# The minimal possible value of total sum of squares for linear regression

I have a regression model

$$y = \beta_0 + \beta_1 x_1 + \beta_2 x_2 +u$$

It is known that sample means of both $$x_1$$ and $$x_2$$ are zero, moreover the error term is said to be homoskedastic, the standard error of regression and standard errors of OLS estimates of the slope coefficients are given. Can we say something about total sum of squares (i.e. $$\sum_{i=1}^n (y_i - \bar{y})^2$$), namely, can we somehow estimate its smallest possible value?

What I have tried:

$$\sum_{i=1}^n (y_i - \bar{y})^2 = \sum_{i=1}^n(\hat{\beta_0} + \hat{\beta_1}x_{1i} + \hat{\beta_2}x_{2i} + \hat{u_i} - \bar{y})^2 = \sum_{i=1}^n (\hat{\beta_1}x_{1i} + \hat{\beta_2}x_{2i})^2 + \sum_{i=1}^n \hat{u_i}^2$$.

We know the second term, since we know the standard error. So it remains to estimate the first one.
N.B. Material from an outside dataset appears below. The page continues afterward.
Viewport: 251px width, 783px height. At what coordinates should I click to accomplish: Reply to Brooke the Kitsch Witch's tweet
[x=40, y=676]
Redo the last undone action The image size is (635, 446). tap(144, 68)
Standard erorrs of OLS estimates of slope coefficients are

$$se(\hat{\beta_1}) = \sqrt{\dfrac{\sum_{i=1}^nx_{2i}^2}{\sum_{i=1}^nx_{1i}^2\sum_{i=1}^nx_{2i}^2- (\sum_{i=1}^nx_{1i}x_{2i})^2}} \hat{\sigma}$$

$$se(\hat{\beta_2}) = \sqrt{\dfrac{\sum_{i=1}^nx_{1i}^2}{\sum_{i=1}^nx_{1i}^2\sum_{i=1}^nx_{2i}^2- (\sum_{i=1}^nx_{1i}x_{2i})^2}} \hat{\sigma}$$

Since we know $$se(\hat{\beta_1}), se(\hat{\beta_2}), \hat{\sigma}$$ we can compute the ratio $$\dfrac{\sum_{i=1}^nx_{1i}^2}{\sum_{i=1}^nx_{2i}^2}$$. Moreover we can express $$\sum_{i=1}^nx_{1i}^2$$ and $$\sum_{i=1}^nx_{2i}^2$$ through $$(\sum_{i=1}^nx_{1i}x_{2i})^2$$. Thus, $$\sum_{i=1}^n (\hat{\beta_1}x_{1i} + \hat{\beta_{2}}x_{2i})^2 = \hat{\beta_1}^2\sum_{i=1}^nx_{1i}^2 + \hat{\beta_2}^2\sum_{i=1}^nx_{2i}^2 + 2 \hat{\beta_1}\hat{\beta_2}\sum_{i=1}^nx_{1i}x_{2i}$$

The idea was to plug the expressions of $$\sum_{i=1}^nx_{1i}^2$$ and $$\sum_{i=1}^nx_{2i}^2$$ into the aforementioned expression and try to minimize it by $$\sum_{i=1}^nx_{1i}x_{2i}$$ treating $$\hat{\beta_1}, \hat{\beta_2}$$ like constants. But I do not think that it is a right way, since once we change $$\sum_{i=1}^nx_{1i}x_{2i}$$ we also change $$\hat{\beta_1}, \hat{\beta_2}$$ because the OLS formulas include $$\sum_{i=1}^nx_{1i}x_{2i}$$. Plugging formulas for OLS estimates also does not seem to be a good idea since these formulas include sample covariances between $$y$$ and $$x_1$$, $$x_2$$ which we do not know. Here I got stuck.

Could you please give me any hints, how to proceed?

Thanks a lot in advance for any help!